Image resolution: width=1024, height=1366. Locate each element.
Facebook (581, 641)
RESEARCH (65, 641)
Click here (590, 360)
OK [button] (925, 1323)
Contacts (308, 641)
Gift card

## What you are asked to do
The answer should be the exact lines running from the line containing "RESEARCH (65, 641)" to the last line of the entries, with nothing else.

## Task answer
RESEARCH (65, 641)
Click here (590, 360)
OK [button] (925, 1323)
Contacts (308, 641)
Gift card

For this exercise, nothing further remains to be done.